While data quality has been the topic of much discussion in the market research industry for the past few years, little effort has been made to objectively define the concept. Data quality is a hygiene factor that is often overlooked when present, but becomes noticeably problematic when missing. However, by defining data quality solely according to the absence of outliers, we risk losing sight of what truly makes data beautiful. What if we defined data quality based on what it is, rather than what it is not?
Defining Data Quality Based on What it is Not
Often, the way we define data quality is limited to what it is not, by removing Satisfiers, Speeders, and Straight-liners. How we define these in-survey checks is subjective in nature and whether that practice actually works in improving overall results is questionable.
Picture this: You have just completed a long and arduous research project, and you’re eager to present your findings to your client. However, as you begin to delve into the data, your client starts to notice something troubling: the story doesn’t make sense. You feel your stomach drop as your client raises this concern, asking you to explain what’s going on.
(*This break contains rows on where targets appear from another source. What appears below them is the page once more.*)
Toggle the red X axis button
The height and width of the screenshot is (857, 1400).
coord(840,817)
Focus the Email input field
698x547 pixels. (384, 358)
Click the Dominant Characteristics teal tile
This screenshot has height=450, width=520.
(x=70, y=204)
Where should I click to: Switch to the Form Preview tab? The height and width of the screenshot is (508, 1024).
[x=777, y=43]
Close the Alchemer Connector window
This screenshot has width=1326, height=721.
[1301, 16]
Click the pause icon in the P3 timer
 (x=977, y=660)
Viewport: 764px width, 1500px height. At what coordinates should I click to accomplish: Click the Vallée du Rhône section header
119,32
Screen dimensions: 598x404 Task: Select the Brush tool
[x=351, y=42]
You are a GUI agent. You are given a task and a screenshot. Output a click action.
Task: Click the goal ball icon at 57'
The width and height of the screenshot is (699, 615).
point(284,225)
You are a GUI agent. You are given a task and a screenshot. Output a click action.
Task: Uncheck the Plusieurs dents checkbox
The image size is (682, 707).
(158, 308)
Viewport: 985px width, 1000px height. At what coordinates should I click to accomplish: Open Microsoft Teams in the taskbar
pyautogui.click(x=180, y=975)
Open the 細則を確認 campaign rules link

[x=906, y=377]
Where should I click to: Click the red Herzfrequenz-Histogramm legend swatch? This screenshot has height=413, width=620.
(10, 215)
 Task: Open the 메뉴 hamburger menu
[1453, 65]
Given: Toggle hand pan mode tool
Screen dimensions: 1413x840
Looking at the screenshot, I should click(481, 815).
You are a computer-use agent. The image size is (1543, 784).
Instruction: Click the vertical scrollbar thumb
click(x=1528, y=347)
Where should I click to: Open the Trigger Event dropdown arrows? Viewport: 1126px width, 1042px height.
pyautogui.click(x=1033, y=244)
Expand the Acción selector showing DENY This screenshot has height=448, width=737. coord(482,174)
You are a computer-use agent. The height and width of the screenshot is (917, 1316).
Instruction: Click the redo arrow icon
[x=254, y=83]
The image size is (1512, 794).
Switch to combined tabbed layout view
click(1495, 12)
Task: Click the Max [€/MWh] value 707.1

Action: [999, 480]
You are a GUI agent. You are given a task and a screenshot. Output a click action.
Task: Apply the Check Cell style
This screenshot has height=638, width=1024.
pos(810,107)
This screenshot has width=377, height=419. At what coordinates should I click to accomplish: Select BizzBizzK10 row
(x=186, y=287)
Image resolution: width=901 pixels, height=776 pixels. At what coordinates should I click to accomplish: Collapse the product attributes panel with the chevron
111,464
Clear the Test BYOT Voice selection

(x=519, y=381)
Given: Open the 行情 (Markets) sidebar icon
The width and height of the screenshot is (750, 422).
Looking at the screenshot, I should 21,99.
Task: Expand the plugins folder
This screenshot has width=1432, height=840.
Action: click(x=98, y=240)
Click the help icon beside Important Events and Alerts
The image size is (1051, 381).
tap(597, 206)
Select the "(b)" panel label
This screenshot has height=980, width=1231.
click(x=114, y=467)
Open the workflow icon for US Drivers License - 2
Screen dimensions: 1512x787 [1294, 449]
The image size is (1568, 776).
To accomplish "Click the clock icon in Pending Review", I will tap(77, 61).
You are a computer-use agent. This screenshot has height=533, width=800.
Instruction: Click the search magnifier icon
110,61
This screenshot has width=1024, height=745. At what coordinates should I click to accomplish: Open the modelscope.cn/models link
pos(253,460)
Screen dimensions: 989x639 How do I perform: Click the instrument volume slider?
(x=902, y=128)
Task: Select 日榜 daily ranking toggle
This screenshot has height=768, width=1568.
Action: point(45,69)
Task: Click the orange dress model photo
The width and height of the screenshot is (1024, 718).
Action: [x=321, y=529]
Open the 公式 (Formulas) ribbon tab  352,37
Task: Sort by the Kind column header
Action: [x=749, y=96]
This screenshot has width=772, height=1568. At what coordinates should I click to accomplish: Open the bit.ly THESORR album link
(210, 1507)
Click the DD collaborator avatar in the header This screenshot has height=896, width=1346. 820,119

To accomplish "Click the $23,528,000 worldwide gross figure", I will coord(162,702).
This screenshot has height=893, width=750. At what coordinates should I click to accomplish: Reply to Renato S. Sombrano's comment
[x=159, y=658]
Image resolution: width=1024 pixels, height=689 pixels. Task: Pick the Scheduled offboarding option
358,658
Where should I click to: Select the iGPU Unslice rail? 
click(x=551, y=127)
You rack your brain for an answer and finally settle on “But…there are no Speeders in our data.” Even as you say it, you realize that this is a poor defense. The absence of Speeders does not make the quality of your data good.
Instead, we ought to focus on defining what qualifies as good data.
The Role of Cohesion in Achieving Data Quality
Let’s take a philosophical step back and consider what makes data beautiful.
At its core, beautiful data makes sense. When we view data quality through this lens, it becomes less subjective than we might think. Data makes sense when the story of each participant is cohesive.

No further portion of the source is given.